Depois do sucesso de Drive, primeira parceria do diretor Nicolas Refn com o ator Ryan Gosling, que rendeu o título de melhor diretor de Cannes em 2011 para Refn, o público e a crítica ficaram esperançosos com o retorno da dupla Refn/Gosling em um novo projeto. Porém, o que não se cogitava era que o diretor dinamarquês, após dirigir o pesado e belo Valhalla Rising em 2009 (traduzido no Brasil como O Guerreiro Silencioso), já tinha quase todas as cenas de Only God Forgives na cabeça e, foi convidado pelo ator Ryan Gosling para dirigir um filme nos EUA de um roteiro e estória de terceiros. Ele aceitou e inseriu parte das referências que usaria em “Only God...” no aclamado Drive. A partir desta informação fica mais claro dizer que Drive faz alusão a “Only God...” e não o contrário, embora soe estranho.

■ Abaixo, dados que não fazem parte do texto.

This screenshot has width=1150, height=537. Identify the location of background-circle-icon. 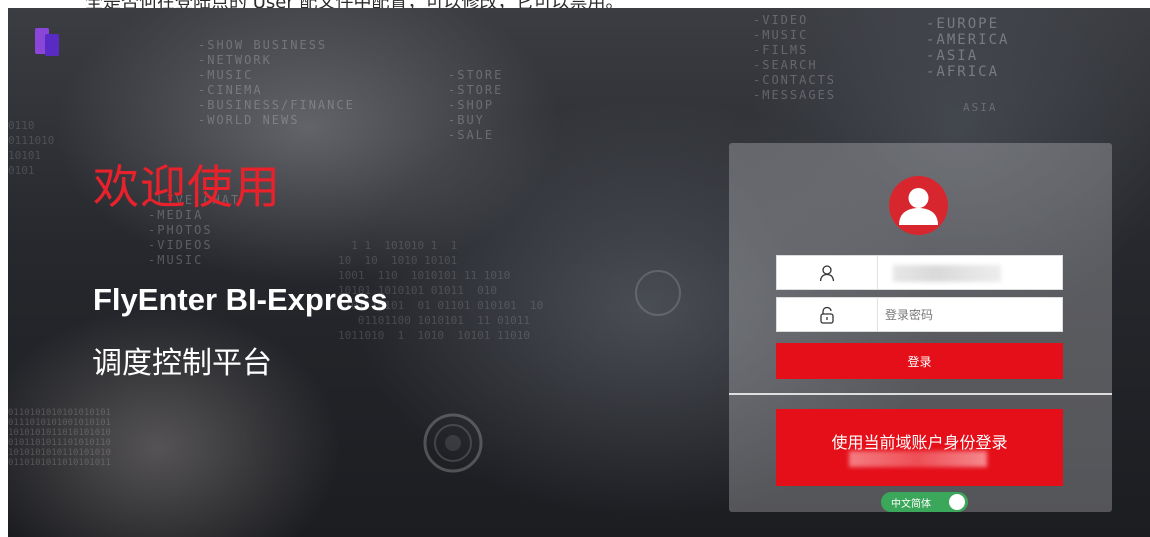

Only God Forgives, assim como Valhalla Rising, é uma obra bastante pessoal do diretor; que traz à tona sua crise existencial: medos, crenças, revoltas e redenções, que antes de ter apelo comercial, vêm com o objetivo principal de autocura. Fazendo-se assim óbvia a dedicatória do filme a Alejandro Jodorowsky, diretor de filmes surreais que buscavam uma auto cura e redenção de pesadelos próprios e da humanidade em suas obras.

Na trama, os irmãos Billy (Tom Burke) e Julian (Ryan Gosling), comandam um clube de boxe na Tailândia que serve de fachada para o tráfico de drogas. Após estuprar e matar uma garota, Billy é assassinado por Chang (Vithaya Pansringarm), ex policial e justiceiro de Bangkok. Logo a mãe dos irmãos (Kristin Scott Thomas) aparece em cena e exige de Julian, vingança.


É impossível não notar a fotografia neon do longa, e a utilização intensa de vermelho que exclui quase todas as outras cores do espectro; dando uma visão infernal e onírica de um purgatório, que funciona bem, mergulhando o espectador neste mundo, mas  dificulta a narrativa.

O agradecimento nos créditos a Gaspar Noé e David Lynch, também tornam explícitas as referências utilizadas pelo diretor. A violência extrema e o clima fantasioso do filme confundem o espectador entre o que é sonho e realidade. Vemos Julian tendo devaneios e confrontando sua natureza versus seus princípios, através da relação edipiana e conturbada que possui com sua mãe. Temos também a desconstrução mesclada com a homenagem do confronto entre o bandido e o mocinho em personagens bastante estilizados e caricatos; a espada como arma de luta e a honra em duelos faroeste são referências evidenciadas e intercaladas com a máfia da pollícia de uma Bangkok colorida e neon.

Only God Forgives é uma experiência única, mas que irrita a crítica mais convencional; o filme irritou grande parte da platéia que o assistiu em Cannes. Porém seu humor etéreo garante que nem tudo ali é sadismo. O oitavo filme do diretor, que tem estreia em agosto nos cinemas, se aproxima mais de Valhalla Rising do que Drive, pois aqui o herói está a mercê de um ser superior, que não lhe dá esperança de redenção.